Assignment: Exactly as written, reproduce all of the entries.

Record excerpts:
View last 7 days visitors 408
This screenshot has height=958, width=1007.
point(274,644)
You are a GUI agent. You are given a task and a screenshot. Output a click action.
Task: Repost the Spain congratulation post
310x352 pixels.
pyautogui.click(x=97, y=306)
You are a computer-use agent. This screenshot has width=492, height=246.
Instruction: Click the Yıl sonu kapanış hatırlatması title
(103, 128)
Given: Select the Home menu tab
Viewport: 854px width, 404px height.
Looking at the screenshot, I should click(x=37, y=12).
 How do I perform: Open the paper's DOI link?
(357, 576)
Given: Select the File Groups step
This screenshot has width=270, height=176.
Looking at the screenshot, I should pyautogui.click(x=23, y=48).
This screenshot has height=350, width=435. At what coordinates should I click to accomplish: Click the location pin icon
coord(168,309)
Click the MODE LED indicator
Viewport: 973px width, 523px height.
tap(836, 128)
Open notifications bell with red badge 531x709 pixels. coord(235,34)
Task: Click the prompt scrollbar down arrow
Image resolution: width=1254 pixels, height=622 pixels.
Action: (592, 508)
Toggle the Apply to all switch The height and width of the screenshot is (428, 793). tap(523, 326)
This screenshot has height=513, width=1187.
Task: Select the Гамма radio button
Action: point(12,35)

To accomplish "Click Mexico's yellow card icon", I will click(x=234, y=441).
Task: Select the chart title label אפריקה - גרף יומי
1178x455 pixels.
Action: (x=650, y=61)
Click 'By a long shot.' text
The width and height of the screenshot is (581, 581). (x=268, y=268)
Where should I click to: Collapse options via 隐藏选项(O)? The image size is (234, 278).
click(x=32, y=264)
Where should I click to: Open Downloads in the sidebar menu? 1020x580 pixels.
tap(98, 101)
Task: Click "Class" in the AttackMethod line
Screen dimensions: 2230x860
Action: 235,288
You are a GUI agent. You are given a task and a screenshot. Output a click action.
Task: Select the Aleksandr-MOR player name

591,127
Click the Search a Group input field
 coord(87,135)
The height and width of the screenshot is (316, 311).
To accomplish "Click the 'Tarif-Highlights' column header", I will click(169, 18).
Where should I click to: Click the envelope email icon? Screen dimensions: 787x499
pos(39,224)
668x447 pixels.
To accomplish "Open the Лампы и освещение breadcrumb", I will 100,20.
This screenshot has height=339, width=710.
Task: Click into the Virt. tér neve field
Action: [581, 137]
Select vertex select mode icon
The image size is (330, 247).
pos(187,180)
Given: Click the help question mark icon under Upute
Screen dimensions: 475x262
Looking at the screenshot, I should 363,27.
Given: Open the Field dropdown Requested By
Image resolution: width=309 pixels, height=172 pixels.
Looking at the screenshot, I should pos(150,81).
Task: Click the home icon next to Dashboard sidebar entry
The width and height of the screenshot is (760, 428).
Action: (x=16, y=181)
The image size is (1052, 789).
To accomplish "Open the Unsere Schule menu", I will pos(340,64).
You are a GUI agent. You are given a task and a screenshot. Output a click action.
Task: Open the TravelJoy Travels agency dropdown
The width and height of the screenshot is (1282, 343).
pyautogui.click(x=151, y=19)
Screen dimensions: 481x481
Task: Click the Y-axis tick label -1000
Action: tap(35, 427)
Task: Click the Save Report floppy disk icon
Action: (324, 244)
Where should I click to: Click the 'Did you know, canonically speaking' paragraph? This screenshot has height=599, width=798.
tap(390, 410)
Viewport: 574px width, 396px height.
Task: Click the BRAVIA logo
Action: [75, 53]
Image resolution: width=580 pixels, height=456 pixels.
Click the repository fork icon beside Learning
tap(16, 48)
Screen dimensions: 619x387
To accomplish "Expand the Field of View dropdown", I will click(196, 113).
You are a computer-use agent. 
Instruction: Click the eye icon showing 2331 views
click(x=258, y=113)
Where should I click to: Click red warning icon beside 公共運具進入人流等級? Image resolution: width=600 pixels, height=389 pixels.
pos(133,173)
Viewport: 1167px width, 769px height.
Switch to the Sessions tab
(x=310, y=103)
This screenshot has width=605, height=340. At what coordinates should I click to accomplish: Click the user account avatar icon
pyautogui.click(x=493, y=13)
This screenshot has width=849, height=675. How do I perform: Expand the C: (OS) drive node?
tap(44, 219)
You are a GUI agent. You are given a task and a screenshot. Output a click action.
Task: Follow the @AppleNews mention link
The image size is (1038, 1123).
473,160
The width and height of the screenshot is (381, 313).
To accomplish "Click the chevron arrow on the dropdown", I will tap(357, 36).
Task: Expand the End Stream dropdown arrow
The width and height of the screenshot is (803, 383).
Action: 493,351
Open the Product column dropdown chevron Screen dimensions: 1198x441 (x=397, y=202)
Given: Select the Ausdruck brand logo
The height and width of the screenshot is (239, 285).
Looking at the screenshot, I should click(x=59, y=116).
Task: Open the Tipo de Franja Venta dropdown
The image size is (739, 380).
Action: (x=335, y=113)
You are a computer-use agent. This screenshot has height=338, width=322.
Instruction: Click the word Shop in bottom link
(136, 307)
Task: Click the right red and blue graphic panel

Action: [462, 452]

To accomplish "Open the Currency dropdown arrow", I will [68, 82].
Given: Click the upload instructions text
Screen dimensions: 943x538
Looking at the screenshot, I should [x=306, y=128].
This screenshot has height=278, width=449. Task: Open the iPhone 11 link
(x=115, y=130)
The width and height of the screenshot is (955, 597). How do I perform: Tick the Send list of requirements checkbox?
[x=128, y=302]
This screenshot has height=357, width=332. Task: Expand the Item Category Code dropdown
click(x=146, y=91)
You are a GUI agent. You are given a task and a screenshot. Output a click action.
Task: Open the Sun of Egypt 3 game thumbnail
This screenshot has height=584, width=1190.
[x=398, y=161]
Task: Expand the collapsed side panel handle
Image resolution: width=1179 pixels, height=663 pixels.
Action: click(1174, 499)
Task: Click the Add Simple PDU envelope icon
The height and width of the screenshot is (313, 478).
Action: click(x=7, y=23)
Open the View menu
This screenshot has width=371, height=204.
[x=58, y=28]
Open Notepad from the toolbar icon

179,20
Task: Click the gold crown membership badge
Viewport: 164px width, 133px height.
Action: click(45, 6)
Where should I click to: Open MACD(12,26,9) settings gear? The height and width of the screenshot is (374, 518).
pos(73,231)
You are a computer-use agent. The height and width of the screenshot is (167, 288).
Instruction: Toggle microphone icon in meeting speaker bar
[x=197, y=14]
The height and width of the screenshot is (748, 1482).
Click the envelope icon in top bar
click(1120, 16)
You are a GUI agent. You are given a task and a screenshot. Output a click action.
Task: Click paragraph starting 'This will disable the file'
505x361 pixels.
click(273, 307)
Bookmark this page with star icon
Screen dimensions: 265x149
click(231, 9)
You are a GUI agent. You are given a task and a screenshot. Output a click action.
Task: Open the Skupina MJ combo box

Written answer:
View last 7 days visitors 408
This screenshot has height=958, width=1007.
point(274,644)
You are a GUI agent. You are given a task and a screenshot. Output a click action.
Task: Repost the Spain congratulation post
310x352 pixels.
pyautogui.click(x=97, y=306)
You are a computer-use agent. This screenshot has width=492, height=246.
Instruction: Click the Yıl sonu kapanış hatırlatması title
(103, 128)
Given: Select the Home menu tab
Viewport: 854px width, 404px height.
Looking at the screenshot, I should click(x=37, y=12).
 How do I perform: Open the paper's DOI link?
(357, 576)
Given: Select the File Groups step
This screenshot has width=270, height=176.
Looking at the screenshot, I should pyautogui.click(x=23, y=48).
This screenshot has height=350, width=435. At what coordinates should I click to accomplish: Click the location pin icon
coord(168,309)
Click the MODE LED indicator
Viewport: 973px width, 523px height.
tap(836, 128)
Open notifications bell with red badge 531x709 pixels. coord(235,34)
Task: Click the prompt scrollbar down arrow
Image resolution: width=1254 pixels, height=622 pixels.
Action: (592, 508)
Toggle the Apply to all switch The height and width of the screenshot is (428, 793). tap(523, 326)
This screenshot has height=513, width=1187.
Task: Select the Гамма radio button
Action: point(12,35)

To accomplish "Click Mexico's yellow card icon", I will click(x=234, y=441).
Task: Select the chart title label אפריקה - גרף יומי
1178x455 pixels.
Action: (x=650, y=61)
Click 'By a long shot.' text
The width and height of the screenshot is (581, 581). (x=268, y=268)
Where should I click to: Collapse options via 隐藏选项(O)? The image size is (234, 278).
click(x=32, y=264)
Where should I click to: Open Downloads in the sidebar menu? 1020x580 pixels.
tap(98, 101)
Task: Click "Class" in the AttackMethod line
Screen dimensions: 2230x860
Action: 235,288
You are a GUI agent. You are given a task and a screenshot. Output a click action.
Task: Select the Aleksandr-MOR player name

591,127
Click the Search a Group input field
 coord(87,135)
The height and width of the screenshot is (316, 311).
To accomplish "Click the 'Tarif-Highlights' column header", I will click(169, 18).
Where should I click to: Click the envelope email icon? Screen dimensions: 787x499
pos(39,224)
668x447 pixels.
To accomplish "Open the Лампы и освещение breadcrumb", I will 100,20.
This screenshot has height=339, width=710.
Task: Click into the Virt. tér neve field
Action: [581, 137]
Select vertex select mode icon
The image size is (330, 247).
pos(187,180)
Given: Click the help question mark icon under Upute
Screen dimensions: 475x262
Looking at the screenshot, I should 363,27.
Given: Open the Field dropdown Requested By
Image resolution: width=309 pixels, height=172 pixels.
Looking at the screenshot, I should pos(150,81).
Task: Click the home icon next to Dashboard sidebar entry
The width and height of the screenshot is (760, 428).
Action: (x=16, y=181)
The image size is (1052, 789).
To accomplish "Open the Unsere Schule menu", I will pos(340,64).
You are a GUI agent. You are given a task and a screenshot. Output a click action.
Task: Open the TravelJoy Travels agency dropdown
The width and height of the screenshot is (1282, 343).
pyautogui.click(x=151, y=19)
Screen dimensions: 481x481
Task: Click the Y-axis tick label -1000
Action: tap(35, 427)
Task: Click the Save Report floppy disk icon
Action: (324, 244)
Where should I click to: Click the 'Did you know, canonically speaking' paragraph? This screenshot has height=599, width=798.
tap(390, 410)
Viewport: 574px width, 396px height.
Task: Click the BRAVIA logo
Action: [75, 53]
Image resolution: width=580 pixels, height=456 pixels.
Click the repository fork icon beside Learning
tap(16, 48)
Screen dimensions: 619x387
To accomplish "Expand the Field of View dropdown", I will click(196, 113).
You are a computer-use agent. 
Instruction: Click the eye icon showing 2331 views
click(x=258, y=113)
Where should I click to: Click red warning icon beside 公共運具進入人流等級? Image resolution: width=600 pixels, height=389 pixels.
pos(133,173)
Viewport: 1167px width, 769px height.
Switch to the Sessions tab
(x=310, y=103)
This screenshot has width=605, height=340. At what coordinates should I click to accomplish: Click the user account avatar icon
pyautogui.click(x=493, y=13)
This screenshot has width=849, height=675. How do I perform: Expand the C: (OS) drive node?
tap(44, 219)
You are a GUI agent. You are given a task and a screenshot. Output a click action.
Task: Follow the @AppleNews mention link
The image size is (1038, 1123).
473,160
The width and height of the screenshot is (381, 313).
To accomplish "Click the chevron arrow on the dropdown", I will tap(357, 36).
Task: Expand the End Stream dropdown arrow
The width and height of the screenshot is (803, 383).
Action: 493,351
Open the Product column dropdown chevron Screen dimensions: 1198x441 (x=397, y=202)
Given: Select the Ausdruck brand logo
The height and width of the screenshot is (239, 285).
Looking at the screenshot, I should click(x=59, y=116).
Task: Open the Tipo de Franja Venta dropdown
The image size is (739, 380).
Action: (x=335, y=113)
You are a computer-use agent. This screenshot has height=338, width=322.
Instruction: Click the word Shop in bottom link
(136, 307)
Task: Click the right red and blue graphic panel

Action: [462, 452]

To accomplish "Open the Currency dropdown arrow", I will [68, 82].
Given: Click the upload instructions text
Screen dimensions: 943x538
Looking at the screenshot, I should [x=306, y=128].
This screenshot has height=278, width=449. Task: Open the iPhone 11 link
(x=115, y=130)
The width and height of the screenshot is (955, 597). How do I perform: Tick the Send list of requirements checkbox?
[x=128, y=302]
This screenshot has height=357, width=332. Task: Expand the Item Category Code dropdown
click(x=146, y=91)
You are a GUI agent. You are given a task and a screenshot. Output a click action.
Task: Open the Sun of Egypt 3 game thumbnail
This screenshot has height=584, width=1190.
[x=398, y=161]
Task: Expand the collapsed side panel handle
Image resolution: width=1179 pixels, height=663 pixels.
Action: click(1174, 499)
Task: Click the Add Simple PDU envelope icon
The height and width of the screenshot is (313, 478).
Action: click(x=7, y=23)
Open the View menu
This screenshot has width=371, height=204.
[x=58, y=28]
Open Notepad from the toolbar icon

179,20
Task: Click the gold crown membership badge
Viewport: 164px width, 133px height.
Action: click(45, 6)
Where should I click to: Open MACD(12,26,9) settings gear? The height and width of the screenshot is (374, 518).
pos(73,231)
You are a computer-use agent. The height and width of the screenshot is (167, 288).
Instruction: Toggle microphone icon in meeting speaker bar
[x=197, y=14]
The height and width of the screenshot is (748, 1482).
Click the envelope icon in top bar
click(1120, 16)
You are a GUI agent. You are given a task and a screenshot. Output a click action.
Task: Click paragraph starting 'This will disable the file'
505x361 pixels.
click(273, 307)
Bookmark this page with star icon
Screen dimensions: 265x149
click(231, 9)
You are a GUI agent. You are given a task and a screenshot. Output a click action.
Task: Open the Skupina MJ combo box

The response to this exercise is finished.